After leaving Lithuania, Sugihara is then assigned to Königsberg, East Prussia. Sugihara and Pesh discover the German army is preparing to invade the Soviet Union, and Sugihara immediately reports to Hiroshi Oshima, the Ambassador of Japan in Germany. But Sugihara's report is then dismissed by Oshima, who still has a fantasy about Hitler's regime. After the Nazis declare war on the Soviets, Sugihara is then ordered to leave the country immediately and assigned to Romania. Before departure, Sugihara leaves Oshima a warning that Japan will lose if they declare war on the United States. Sugihara then bids farewell to Pesh, who decides to go back to Poland to fight for his country.

In 1945, after the surrender of Japan, the Sugihara family are in a POW camp in the Soviet Union. Sugihara then receives some letters carrying the news of the surrender which comes from Irina. She thanks Sugihara who saved numerous Jewish lives and changed their fate with his decision to issue visas. Sugihara breaks down into tears after reading the letters.

27 years later, in 1972, Sugihara has resigned from the Ministry, and works at a merchandising company in Moscow.

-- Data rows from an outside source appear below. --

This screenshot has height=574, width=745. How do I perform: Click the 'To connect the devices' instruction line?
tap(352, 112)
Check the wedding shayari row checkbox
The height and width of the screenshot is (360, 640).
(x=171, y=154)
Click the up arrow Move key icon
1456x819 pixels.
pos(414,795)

He finally reunites with Nyiszli, and they fondly remember their past lives. The end titles reveal Sugihara received the Righteous Among the Nations award from the State of Israel in 1985, in the recognition of his saving of Jewish lives. Sugihara dies of heart disease on July 31, 1987 at the age of 86. In 2000, the Japanese Ministry of Foreign Affairs restores Sugihara's honor and establishes a ceremonial plaque in his memory.

== Cast ==
- Toshiaki Karasawa – Chiune Sugihara
- Koyuki – Yukiko Sugihara (Chiune's wife)
- Borys Szyc – Pesh (ペシュ Pesshu)
- Agnieszka Grochowska – Irina (イリーナ Irīna)
- Fumiyo Kohinata – Ambassador Oshima
- Cezary Łukaszewicz – Wolfgang Gudze (グッジェ Gujje)
- Michał Żurawski – Nyiszli (ニシェリ Nisheri)
- Zbigniew Zamachowski – Avraham Goehner (ガノール社長 Ganōru-shachō)
- Andrzej Blumenfeld – Chaim Rosenthal
- Takashi Tsukamoto – Minamikawa (南川欽吾)
- Gaku Hamada - Tatsuo Osako (大迫辰雄 Ōsako Tetsuo)
- Wenanty Nosul – Jan Zwartendijk
- Ken'ichi Takito - Ichiro Sekimitsu (関満一朗 Sekimitsu Ichirō)
- Satoshi Nikaido - Saburo Nei (根井三郎 Nei Saburō)

== Production ==

- Cellin Gluck – Director

== Release ==

As a premiere in Poland, it was an opening film at the Warsaw Jewish Film Festival.

The North American premiere was part of the 2016 Atlanta Jewish Film Festival (AJFF) with five screenings, one each at five of the festival venues. The first screening was 31 January 2016 at SCADshow.

== Reception ==
The film grossed on its opening weekend in Japan.